[Text section]

Skip to Main Content

OpenRefine

An introduction to this free, open source tool for working with "messy" data.

What is "messy" data?

Inconsistent formats, unnecessary white space, extra characters, and typos are all examples of messy data. Working with the data in the table below would be difficult due to inconsistent formatting. Cleaning this data would ultimately improve the data's quality and enable more accurate analysis.

2019-11-23 $2,000 CT
11/23/2019 2000 C.T.
11/23/19 2,000 US-CT
Nov 11, 2019 2000 dollars connecticut
Thu, Nov 11th US$2000 Connecticut,
39952 $2k Connecticut

 

What is cleaning data and why is it important?

Data cleaning is the process of preparing data for analysis by removing or modifying data that is incorrect, incomplete, irrelevant, duplicated, or improperly formatted. This data is usually not necessary or helpful when it comes to analyzing data because it may hinder the process or provide inaccurate results. the goal of data cleaning is to create data sets that are standardized and uniform to allow business intelligence and data analytics tools to easily access and find the right data for each query. Source

OpenRefine can help!

[/Text section]

Answer these questions using the OpenRefine introduction above.
1. How does the introduction describe OpenRefine?
2. What four examples of messy data does it list?
3. What does it give as the goal of data cleaning?

[Dataset entries]

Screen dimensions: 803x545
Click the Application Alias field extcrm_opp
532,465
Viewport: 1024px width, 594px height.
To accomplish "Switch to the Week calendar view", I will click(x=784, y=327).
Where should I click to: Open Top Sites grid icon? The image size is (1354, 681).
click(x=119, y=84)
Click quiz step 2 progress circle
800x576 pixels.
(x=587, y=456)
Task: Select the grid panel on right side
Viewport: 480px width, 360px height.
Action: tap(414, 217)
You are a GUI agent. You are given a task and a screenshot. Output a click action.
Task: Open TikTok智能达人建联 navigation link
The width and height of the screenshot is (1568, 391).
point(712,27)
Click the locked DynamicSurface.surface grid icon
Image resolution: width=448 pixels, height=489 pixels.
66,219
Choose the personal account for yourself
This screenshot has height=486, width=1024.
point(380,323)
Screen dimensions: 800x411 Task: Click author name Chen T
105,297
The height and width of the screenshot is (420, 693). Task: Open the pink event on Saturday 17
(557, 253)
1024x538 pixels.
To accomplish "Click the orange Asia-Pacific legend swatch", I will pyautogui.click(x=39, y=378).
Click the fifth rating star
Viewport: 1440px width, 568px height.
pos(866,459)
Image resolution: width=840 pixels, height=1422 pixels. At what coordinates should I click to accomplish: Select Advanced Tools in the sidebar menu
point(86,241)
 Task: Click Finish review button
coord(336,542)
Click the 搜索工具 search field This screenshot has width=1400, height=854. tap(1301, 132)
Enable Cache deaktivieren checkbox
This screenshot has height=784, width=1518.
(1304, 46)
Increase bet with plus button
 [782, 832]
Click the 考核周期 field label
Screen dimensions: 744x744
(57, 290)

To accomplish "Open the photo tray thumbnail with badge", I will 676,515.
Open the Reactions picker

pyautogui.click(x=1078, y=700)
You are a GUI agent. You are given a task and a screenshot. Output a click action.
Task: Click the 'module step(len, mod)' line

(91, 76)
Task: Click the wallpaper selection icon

[/Dataset entries]

Finished exercise.
1. It is a free, open source tool for working with "messy" data.
2. Inconsistent formats, unnecessary white space, extra characters, and typos.
3. To create data sets that are standardized and uniform, so that business intelligence and data analytics tools can easily access and find the right data for each query.